Nicht um der Lehrkraft willen ist an der Waldorfschule das strapaziöse Prinzip der Klassenlehrkraft eingerichtet, sondern um der Schüler*innen willen, die eine Lehrkraft, die sie lieben können, dringend benötigen.

Entwicklung zum Klassenverband

Viele unserer Lehrer*innen besuchen ihre Jüngsten zu Hause im gewohnten Umfeld. So lernen sich Lehrer*in, Eltern und Kinder auch im häuslichen Umfeld kennen und verstehen. Gemeinsam wachsen sie an- und miteinander. Das gegenseitige Verständnis ist für die gemeinsame Arbeit, das Erkennen von Stärken und Schwächen, extrem hilfreich.

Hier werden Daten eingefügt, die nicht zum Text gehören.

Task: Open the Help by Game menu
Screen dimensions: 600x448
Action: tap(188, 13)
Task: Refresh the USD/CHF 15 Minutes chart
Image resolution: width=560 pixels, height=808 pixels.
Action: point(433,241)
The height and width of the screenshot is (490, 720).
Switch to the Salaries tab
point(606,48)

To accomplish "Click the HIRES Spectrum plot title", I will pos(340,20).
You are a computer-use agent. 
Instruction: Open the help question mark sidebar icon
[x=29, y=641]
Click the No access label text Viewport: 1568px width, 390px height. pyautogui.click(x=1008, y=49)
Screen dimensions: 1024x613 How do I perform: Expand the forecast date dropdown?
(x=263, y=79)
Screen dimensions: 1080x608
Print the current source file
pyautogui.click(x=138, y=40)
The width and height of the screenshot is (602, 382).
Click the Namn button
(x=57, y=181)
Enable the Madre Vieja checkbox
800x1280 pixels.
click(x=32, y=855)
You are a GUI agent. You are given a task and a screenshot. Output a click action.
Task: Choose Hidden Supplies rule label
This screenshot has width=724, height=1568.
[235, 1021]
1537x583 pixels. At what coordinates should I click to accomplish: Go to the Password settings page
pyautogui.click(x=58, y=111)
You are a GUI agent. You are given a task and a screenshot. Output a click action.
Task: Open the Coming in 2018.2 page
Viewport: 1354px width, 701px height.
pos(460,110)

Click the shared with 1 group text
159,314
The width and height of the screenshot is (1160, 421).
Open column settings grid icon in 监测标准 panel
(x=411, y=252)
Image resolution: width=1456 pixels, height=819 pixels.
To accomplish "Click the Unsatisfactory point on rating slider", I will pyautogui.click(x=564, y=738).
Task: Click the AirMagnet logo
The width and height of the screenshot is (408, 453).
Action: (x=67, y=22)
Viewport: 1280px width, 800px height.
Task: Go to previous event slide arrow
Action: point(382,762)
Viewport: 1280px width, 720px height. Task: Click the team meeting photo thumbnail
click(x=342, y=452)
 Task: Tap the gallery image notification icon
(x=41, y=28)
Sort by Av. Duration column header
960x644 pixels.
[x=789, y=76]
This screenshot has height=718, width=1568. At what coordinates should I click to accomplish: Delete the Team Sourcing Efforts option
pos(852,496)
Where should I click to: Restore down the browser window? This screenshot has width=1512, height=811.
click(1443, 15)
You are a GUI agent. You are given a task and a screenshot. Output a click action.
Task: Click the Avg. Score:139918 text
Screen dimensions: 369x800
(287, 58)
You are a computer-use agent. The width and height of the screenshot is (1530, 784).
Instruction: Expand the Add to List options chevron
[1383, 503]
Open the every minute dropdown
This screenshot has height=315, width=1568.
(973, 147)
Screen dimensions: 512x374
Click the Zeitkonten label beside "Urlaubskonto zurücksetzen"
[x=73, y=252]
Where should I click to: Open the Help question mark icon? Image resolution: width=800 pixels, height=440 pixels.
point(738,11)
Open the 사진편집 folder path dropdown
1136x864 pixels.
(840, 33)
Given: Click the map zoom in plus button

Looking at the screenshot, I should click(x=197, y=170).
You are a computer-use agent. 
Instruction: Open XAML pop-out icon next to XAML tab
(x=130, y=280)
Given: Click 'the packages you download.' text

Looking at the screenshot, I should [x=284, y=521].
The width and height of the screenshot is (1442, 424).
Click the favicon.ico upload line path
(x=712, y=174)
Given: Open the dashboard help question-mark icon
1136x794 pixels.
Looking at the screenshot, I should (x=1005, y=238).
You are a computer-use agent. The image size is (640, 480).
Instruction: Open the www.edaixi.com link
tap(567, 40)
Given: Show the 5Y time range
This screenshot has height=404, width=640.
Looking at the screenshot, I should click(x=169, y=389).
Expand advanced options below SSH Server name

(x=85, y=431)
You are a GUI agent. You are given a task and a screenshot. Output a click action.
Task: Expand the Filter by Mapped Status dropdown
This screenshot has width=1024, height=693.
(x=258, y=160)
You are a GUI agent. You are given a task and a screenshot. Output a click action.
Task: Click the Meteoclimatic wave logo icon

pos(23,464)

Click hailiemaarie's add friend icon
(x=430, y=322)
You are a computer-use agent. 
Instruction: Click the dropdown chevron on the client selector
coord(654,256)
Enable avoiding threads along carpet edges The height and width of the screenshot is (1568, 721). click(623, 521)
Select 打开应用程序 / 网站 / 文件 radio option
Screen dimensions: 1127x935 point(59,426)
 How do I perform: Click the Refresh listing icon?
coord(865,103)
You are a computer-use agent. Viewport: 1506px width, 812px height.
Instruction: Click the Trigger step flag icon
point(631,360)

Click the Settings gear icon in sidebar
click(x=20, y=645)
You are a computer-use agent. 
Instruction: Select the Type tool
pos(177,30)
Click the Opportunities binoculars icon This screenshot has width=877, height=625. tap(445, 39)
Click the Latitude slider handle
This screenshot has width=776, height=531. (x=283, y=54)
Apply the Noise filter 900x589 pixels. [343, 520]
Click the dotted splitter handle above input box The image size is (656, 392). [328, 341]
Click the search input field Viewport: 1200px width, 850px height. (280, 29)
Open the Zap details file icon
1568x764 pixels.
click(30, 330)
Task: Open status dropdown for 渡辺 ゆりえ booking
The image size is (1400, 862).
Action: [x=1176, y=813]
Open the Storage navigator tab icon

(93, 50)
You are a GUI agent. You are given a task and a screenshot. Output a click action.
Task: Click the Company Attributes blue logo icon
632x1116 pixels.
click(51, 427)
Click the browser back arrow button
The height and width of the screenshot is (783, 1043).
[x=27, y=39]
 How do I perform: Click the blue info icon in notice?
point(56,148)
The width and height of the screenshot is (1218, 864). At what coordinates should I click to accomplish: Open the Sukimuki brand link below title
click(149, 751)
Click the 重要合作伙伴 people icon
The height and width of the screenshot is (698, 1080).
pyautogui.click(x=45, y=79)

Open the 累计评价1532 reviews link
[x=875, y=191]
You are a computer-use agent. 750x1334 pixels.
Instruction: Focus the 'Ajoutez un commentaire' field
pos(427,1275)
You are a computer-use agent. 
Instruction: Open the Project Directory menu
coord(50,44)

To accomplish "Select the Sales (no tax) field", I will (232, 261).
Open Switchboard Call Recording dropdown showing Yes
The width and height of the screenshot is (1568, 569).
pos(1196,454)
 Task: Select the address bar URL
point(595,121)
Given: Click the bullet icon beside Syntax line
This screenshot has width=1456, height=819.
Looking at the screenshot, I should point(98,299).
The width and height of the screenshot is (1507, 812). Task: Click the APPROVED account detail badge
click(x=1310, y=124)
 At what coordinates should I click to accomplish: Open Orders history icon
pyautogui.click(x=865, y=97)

Durch viele gemeinsame Aktivitäten und Erlebnisse über die Schuljahre hinweg sowie durch jährliche Klassenfahrten werden Freundschaften gestärkt, der Sozialumgang geübt und die Klassengemeinschaft zusammengeschweißt. Meist lebenslang bleiben die Kontakte zwischen den Schüler*innen bestehen, denn der gemeinsame Weg, den man über all die Jahre bestritten hat, prägt und gibt Halt.

Zwölf Jahre Klassengemeinschaft

Durch die reichhaltigen Erfahrungen entstehen Erkenntnisse, die in der Oberstufe ab der neunten Klasse dann durch das Unterrichten von fachlich beziehungsweise handwerklich ausgebildeten Lehrer*innen vertiefend weitergeführt werden. Die Schüler*innen haben nun so viele Erkenntnisse gesammelt, dass sie ihren individuellen Weg gefunden haben, aber auch in den Gemeinschaftsprojekten ihren Anteil leisten können. Auch wenn die Klassenlehrkraft am Ende des achten Schuljahres die Gemeinschaft verabschiedet, der Zusammenhalt innerhalb der Jugendgruppe bleibt erhalten.

Die Fähigkeiten, die sich die Schüler*innen während der gesamten Schulzeit angeeignet haben, finden Ergänzung durch diverse Praktika, wie das Berufs-, Forst-, Feldmess- und Sozialpraktikum.

Ihren Höhepunkt erreichen sie dann in der zwölften Klasse im Erstellen einer selbstgewählten Jahresarbeit, dem Ablegen eines „künstlerischen Abschlusses“ in Musik oder Eurythmie und der Aufführung eines selbst erarbeiteten Theaterstückes. Dieses wird zum Teil sogar im öffentlichen Theater in Erlangen im Zuge der Theaterwochen vor einem großen Publikum und auf großer Bühne aufgeführt.

Neben den vielen Anregungen für eine spätere Berufswahl bieten all diese Arbeiten und die stetige Klassengemeinschaft ganz besondere Möglichkeiten zum Üben sozialer, organisatorischer und individueller Fähigkeiten jedes Einzelnen. Damit unsere Schüler*innen für das weitere Leben gerüstet sind.